Stored data entries
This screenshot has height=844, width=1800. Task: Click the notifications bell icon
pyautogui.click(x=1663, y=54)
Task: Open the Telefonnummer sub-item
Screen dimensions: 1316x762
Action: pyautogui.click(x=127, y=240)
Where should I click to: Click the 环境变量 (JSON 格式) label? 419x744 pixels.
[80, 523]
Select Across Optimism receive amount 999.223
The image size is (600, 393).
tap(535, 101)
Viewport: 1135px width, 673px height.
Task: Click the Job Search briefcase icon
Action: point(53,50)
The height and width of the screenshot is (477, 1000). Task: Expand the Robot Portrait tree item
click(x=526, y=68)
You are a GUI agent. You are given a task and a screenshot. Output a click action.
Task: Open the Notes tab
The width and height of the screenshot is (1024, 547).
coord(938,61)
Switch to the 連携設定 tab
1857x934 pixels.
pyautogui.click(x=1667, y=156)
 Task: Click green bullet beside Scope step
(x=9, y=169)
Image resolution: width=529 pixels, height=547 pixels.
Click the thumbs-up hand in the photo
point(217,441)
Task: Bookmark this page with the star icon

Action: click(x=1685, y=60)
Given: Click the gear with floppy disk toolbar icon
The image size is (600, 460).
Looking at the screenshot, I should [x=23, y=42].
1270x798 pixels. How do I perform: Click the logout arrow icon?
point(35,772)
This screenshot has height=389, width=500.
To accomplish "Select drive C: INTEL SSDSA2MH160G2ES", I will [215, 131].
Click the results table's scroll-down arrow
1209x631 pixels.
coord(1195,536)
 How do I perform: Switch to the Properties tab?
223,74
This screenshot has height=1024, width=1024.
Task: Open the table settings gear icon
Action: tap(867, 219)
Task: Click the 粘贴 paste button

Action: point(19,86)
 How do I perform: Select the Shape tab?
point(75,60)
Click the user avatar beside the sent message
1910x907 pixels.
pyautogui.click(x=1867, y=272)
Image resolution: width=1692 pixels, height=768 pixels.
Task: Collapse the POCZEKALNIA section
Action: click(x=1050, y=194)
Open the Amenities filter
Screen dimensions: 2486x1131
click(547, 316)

Work required: In full and without alteration, retype the entries above.

Result below:
This screenshot has height=844, width=1800. Task: Click the notifications bell icon
pyautogui.click(x=1663, y=54)
Task: Open the Telefonnummer sub-item
Screen dimensions: 1316x762
Action: pyautogui.click(x=127, y=240)
Where should I click to: Click the 环境变量 (JSON 格式) label? 419x744 pixels.
[80, 523]
Select Across Optimism receive amount 999.223
The image size is (600, 393).
tap(535, 101)
Viewport: 1135px width, 673px height.
Task: Click the Job Search briefcase icon
Action: point(53,50)
The height and width of the screenshot is (477, 1000). Task: Expand the Robot Portrait tree item
click(x=526, y=68)
You are a GUI agent. You are given a task and a screenshot. Output a click action.
Task: Open the Notes tab
The width and height of the screenshot is (1024, 547).
coord(938,61)
Switch to the 連携設定 tab
1857x934 pixels.
pyautogui.click(x=1667, y=156)
 Task: Click green bullet beside Scope step
(x=9, y=169)
Image resolution: width=529 pixels, height=547 pixels.
Click the thumbs-up hand in the photo
point(217,441)
Task: Bookmark this page with the star icon

Action: click(x=1685, y=60)
Given: Click the gear with floppy disk toolbar icon
The image size is (600, 460).
Looking at the screenshot, I should [x=23, y=42].
1270x798 pixels. How do I perform: Click the logout arrow icon?
point(35,772)
This screenshot has height=389, width=500.
To accomplish "Select drive C: INTEL SSDSA2MH160G2ES", I will [215, 131].
Click the results table's scroll-down arrow
1209x631 pixels.
coord(1195,536)
 How do I perform: Switch to the Properties tab?
223,74
This screenshot has height=1024, width=1024.
Task: Open the table settings gear icon
Action: tap(867, 219)
Task: Click the 粘贴 paste button

Action: point(19,86)
 How do I perform: Select the Shape tab?
point(75,60)
Click the user avatar beside the sent message
1910x907 pixels.
pyautogui.click(x=1867, y=272)
Image resolution: width=1692 pixels, height=768 pixels.
Task: Collapse the POCZEKALNIA section
Action: click(x=1050, y=194)
Open the Amenities filter
Screen dimensions: 2486x1131
click(547, 316)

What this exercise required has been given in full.